(Saved entries)

------------------------------

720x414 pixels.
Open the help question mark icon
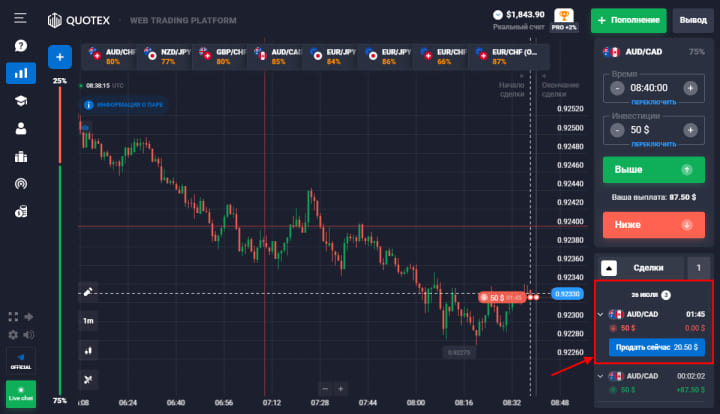tap(20, 46)
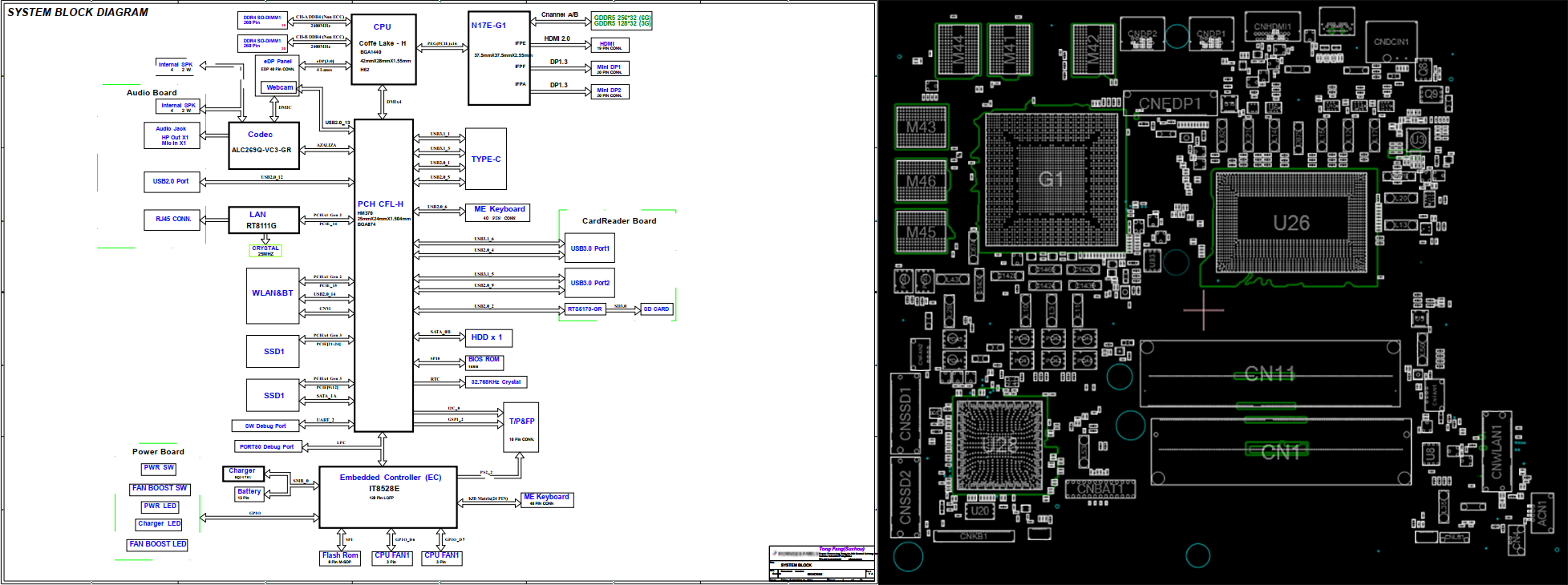This screenshot has width=1568, height=585.
Task: Select the TYPE-C block
Action: [x=486, y=159]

------------------------------

__What to do__: Drop the pictures and copy the data exactly.

__Written answer__:
720x414 pixels.
Open the help question mark icon
tap(20, 46)
This screenshot has width=1568, height=585.
Task: Select the TYPE-C block
Action: [x=486, y=159]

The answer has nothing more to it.